### Passage for review:
· · · ·
Monthly Archives: March 2006

Looking up

OK, feeling a bit better now. Please accept my apologies for being Mr Grumpy-pants lately, but you know how it is. I think that I find it most difficult to deal with IBS when not only do I have to avoid loads of foods that I enjoy, but it also doesn’t seem to make much difference – ie, I don’t eat pizza and I still get sick. You start thinking “Well why don’t I just eat the pizza?”

Still, stomach has improved and actually was perfectly normal this morning so at least that’s something. Besides, I’m still in the middle of treatment here, so there’s still a long way to go.

On the CDSA front, I was actually feeling too ill to go see the doc on Saturday, but he has kindly sent me the results through the post, and we’re gonna have a chat probably tomorrow.

I don’t understand a lot of the things on the results sheets (they run to about five pages) but it does look like I’m low on some good bacteria, and that maybe there are a few other issues going on as well. So hopefully that’s another avenue to go down and look for some solutions.
· · · ·
### Entries supplied:
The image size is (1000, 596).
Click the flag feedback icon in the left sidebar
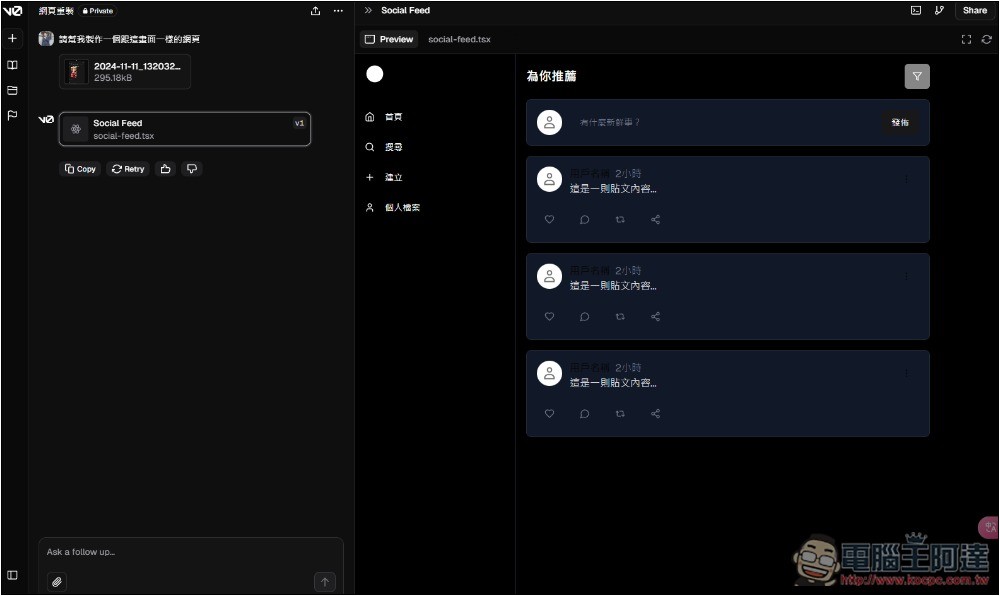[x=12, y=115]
· · · ·
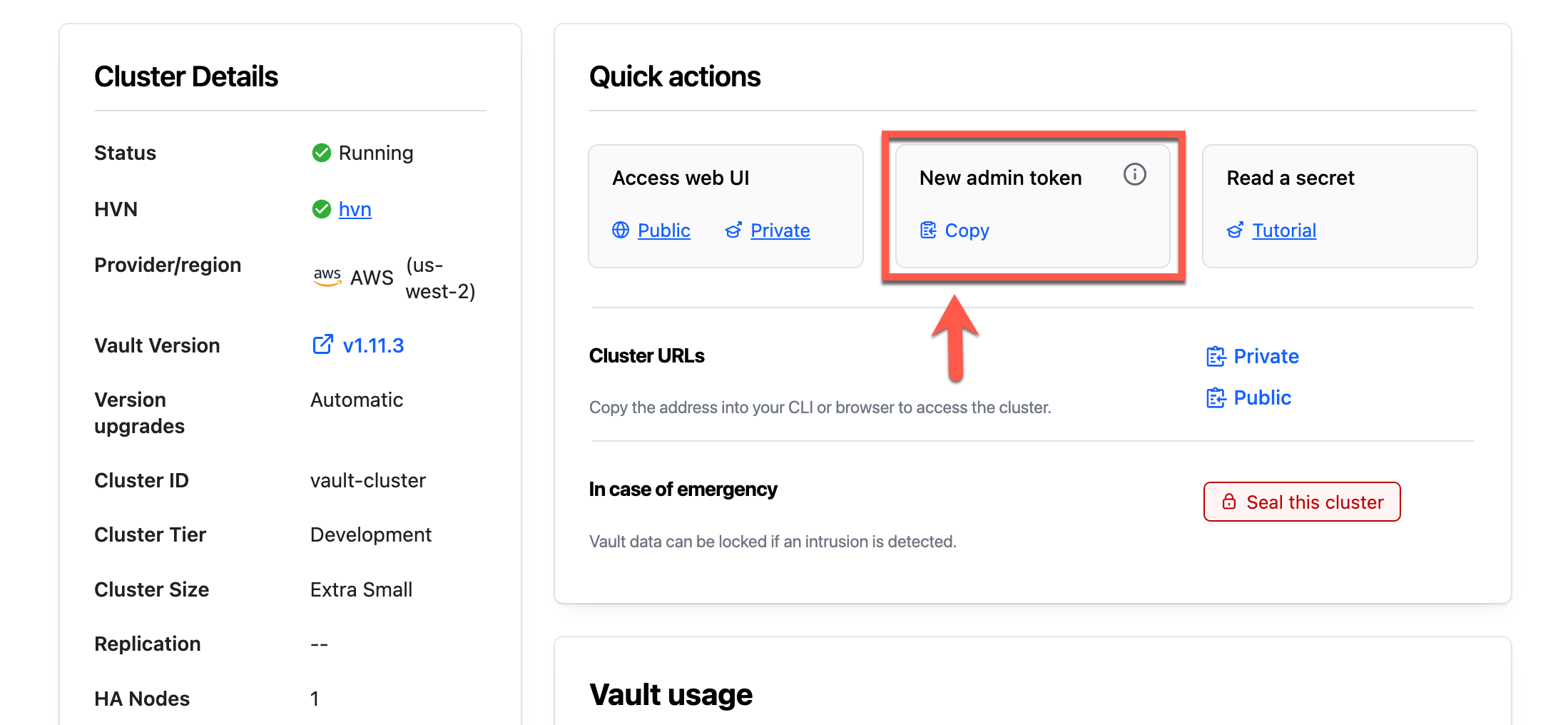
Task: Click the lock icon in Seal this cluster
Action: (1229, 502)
· · · ·
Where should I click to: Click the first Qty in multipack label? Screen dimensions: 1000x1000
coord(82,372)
· · · ·
### Apply what you read:
(1) Please list every detail the IBS blog post above gives about the CDSA results.
(2) In the IBS blog post, why didn't the writer go to see the doctor on Saturday?
(3) Carry the IBS blog post on past its last sentence.

### Solved tasks:
(1)
- The doctor sent the results through the post.
- The writer and the doctor plan to talk about them, probably tomorrow.
- The results sheets run to about five pages.
- The writer doesn't understand a lot of what is on them.
- They seem to show the writer is low on some good bacteria.
- They suggest there may be a few other issues going on as well.

(2) The writer felt too ill to go.

(3)
I’d like to thank everyone who has left supportive comments and sent emails – it is really appreciated, and I promise I will try to drag myself out of the IBS pit of despair and frolic gaily into the healthy-stomached stawberry field of joy.

Nice while it lasted

Well, as expected I’ve had some symptoms this week. Nothing horrific but some stomach discomfort and have been a bit bunged up. To be honest though I haven’t been that kind to my stomach – on a couple of days I had a major lie-in, which tends to throttle the life out of my intestines however good I’m feeling.

The trouble is though that this IBS stuff often forms a major vicious circle. I had the lie-ins because I was feeling miserable about never eating any gluten or dairy ever again, and having to live on lettuce for the rest of my life. Then because of the lie-ins my stomach died, then because my stomach dies I want to eat tuna sandwiches and cake to cheer myself up.

I managed not to eat the tuna sandwich (or the cake), but my stomach’s still in a mess. I don’t know, I guess I just think that after 16 years of struggle I deserve a solution that is a bit easier than cutting out half the food in the world. But then life doesn’t work like that, and IBS certainly doesn’t. Oh well.

I’m getting the results of the CDSA test tomorrow – will let you know how it goes.